Maybe Voronin’s Communists will prove to be fighters. But after
the hubbub over the results had died down, it still felt as though
there were something ethereal about the Communist victory, as
if widespread disappointment were inevitably just around the corner.
A
couple of weeks later, Voronin said he wanted a "non-Communist"
as prime minister, and the Braghis Alliance (one of three parties
to make it into parliament) would be given control of some committees.
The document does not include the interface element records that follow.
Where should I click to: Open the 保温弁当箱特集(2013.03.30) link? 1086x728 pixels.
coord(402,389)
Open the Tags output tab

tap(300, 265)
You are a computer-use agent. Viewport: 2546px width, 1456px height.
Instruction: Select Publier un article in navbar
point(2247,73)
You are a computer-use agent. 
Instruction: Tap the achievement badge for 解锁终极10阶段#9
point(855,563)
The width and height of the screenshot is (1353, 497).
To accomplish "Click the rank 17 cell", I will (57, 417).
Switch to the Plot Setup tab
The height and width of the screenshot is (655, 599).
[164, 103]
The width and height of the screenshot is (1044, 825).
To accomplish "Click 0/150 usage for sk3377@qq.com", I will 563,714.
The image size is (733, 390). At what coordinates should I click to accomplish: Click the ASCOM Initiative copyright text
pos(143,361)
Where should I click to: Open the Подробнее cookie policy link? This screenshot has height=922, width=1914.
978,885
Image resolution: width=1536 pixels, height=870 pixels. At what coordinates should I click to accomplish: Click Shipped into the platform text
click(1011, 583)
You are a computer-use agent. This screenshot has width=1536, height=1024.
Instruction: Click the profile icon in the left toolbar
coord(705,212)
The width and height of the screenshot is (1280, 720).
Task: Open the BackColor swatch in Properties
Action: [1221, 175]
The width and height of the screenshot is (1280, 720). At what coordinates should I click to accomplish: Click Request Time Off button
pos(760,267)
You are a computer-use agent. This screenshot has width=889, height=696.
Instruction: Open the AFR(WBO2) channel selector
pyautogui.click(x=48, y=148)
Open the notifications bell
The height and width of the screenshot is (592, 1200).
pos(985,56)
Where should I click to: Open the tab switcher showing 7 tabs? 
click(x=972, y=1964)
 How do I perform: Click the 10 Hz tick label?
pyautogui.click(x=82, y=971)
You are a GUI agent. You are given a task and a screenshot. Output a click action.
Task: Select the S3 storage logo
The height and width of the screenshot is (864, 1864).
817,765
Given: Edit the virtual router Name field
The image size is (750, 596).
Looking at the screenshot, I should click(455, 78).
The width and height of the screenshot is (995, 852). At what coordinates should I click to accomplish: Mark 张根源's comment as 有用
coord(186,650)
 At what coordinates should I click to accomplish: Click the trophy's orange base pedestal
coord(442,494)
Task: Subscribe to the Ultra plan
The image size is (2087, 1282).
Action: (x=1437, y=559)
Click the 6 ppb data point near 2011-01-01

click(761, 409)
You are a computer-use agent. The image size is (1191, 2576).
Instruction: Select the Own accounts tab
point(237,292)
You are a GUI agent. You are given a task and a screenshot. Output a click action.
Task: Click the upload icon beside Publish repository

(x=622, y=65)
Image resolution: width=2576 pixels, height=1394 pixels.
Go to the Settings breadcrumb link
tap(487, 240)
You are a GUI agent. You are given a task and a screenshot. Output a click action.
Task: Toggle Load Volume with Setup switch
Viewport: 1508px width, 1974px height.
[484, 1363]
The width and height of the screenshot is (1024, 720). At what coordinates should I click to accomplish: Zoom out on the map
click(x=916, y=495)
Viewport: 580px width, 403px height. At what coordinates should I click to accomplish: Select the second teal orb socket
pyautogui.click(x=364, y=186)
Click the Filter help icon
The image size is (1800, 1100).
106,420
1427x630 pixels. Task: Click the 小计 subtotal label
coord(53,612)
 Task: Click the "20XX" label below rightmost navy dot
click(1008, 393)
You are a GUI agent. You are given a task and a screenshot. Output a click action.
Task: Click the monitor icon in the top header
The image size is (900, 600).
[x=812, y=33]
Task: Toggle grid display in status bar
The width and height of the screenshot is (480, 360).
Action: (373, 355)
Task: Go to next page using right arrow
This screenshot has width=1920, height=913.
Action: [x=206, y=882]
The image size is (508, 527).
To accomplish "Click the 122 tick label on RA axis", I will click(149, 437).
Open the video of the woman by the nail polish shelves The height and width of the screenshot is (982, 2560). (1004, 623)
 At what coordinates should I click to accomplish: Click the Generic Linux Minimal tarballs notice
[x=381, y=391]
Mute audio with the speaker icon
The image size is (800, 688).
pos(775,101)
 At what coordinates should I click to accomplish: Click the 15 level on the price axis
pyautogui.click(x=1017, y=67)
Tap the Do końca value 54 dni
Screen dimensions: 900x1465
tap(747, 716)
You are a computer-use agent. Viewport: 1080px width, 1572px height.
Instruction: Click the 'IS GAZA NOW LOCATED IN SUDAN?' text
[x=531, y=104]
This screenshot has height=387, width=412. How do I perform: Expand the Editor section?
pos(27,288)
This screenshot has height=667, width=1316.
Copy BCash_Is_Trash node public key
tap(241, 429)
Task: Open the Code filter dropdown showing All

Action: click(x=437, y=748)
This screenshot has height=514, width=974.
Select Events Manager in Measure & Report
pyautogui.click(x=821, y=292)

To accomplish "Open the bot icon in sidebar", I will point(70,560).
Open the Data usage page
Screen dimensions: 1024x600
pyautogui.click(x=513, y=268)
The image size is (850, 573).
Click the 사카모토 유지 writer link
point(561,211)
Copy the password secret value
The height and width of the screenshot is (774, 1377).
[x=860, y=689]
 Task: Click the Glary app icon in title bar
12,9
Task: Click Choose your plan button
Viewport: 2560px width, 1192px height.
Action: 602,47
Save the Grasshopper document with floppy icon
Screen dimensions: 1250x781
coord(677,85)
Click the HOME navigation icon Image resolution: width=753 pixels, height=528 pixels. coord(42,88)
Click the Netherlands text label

As president, Voronin may finally acquiesce to the formal relegation
of the Moldovan presidency to a ceremonial post, as appears likely,
to make his job easier. Then the election result will be even
less significant than it already appears to be.
Perhaps
Voronin and company will stave off the IMF/World Bank privatization
schemes for a brief time, but indications are the Communists want
to encourage foreign "investment" and can be bought
for a song. If the last scraps of national wealth pass into the
hands of foreigners, this should destroy the last vestiges of
Moldova’s economic self-sufficiency. With privatization of the
electricity companies, the average Moldovan will become too concerned
with chopping up furniture and trees for firewood to pay attention
to whether their government – in which they long ago lost faith
– is doing anything for them. In addition to privatizing the winemaking
sector, the West will want to make sure none of Moldova’s tobacco
makes it to Western markets without serious adjustments. The cost
of cigarettes should go up for ordinary Moldovans as they are
forced to adjust to the taste the chemical additives in the new,
otherwise flavorless Victory smokes.
The
West may have bought and paid for the Moldovan Communists long
before the election, and Moldova may soon be crushed under the
Iron Heel like a beetle that has rolled over onto its back and
is unable to turn itself upright. Perhaps the spirits of average
Moldovans have not been sufficiently broken yet, so that the people
still place some hope in politicians like Voronin to bring real
change for the better. Perhaps there are not enough old people
picking discarded scraps of food out of rubbish tips yet. The
West will sooner or later want to rectify this situation with
a comprehensive program of reform, to help Moldova build a new,
super-mean-spirited generation enterprising citizens that can
put a younger, "fresher" face on the all-pervasive corruption
and lead the republic into full slavery. Then, as Moldovans dab
their grain alcohol-scented tears with the flimsy hanky of bogus,
Western-style parliamentary democracy, they will at least be able
to console themselves that – although their lives have lost all
semblance of dignity – at least the West has declared them to
have "civil society" and "human rights."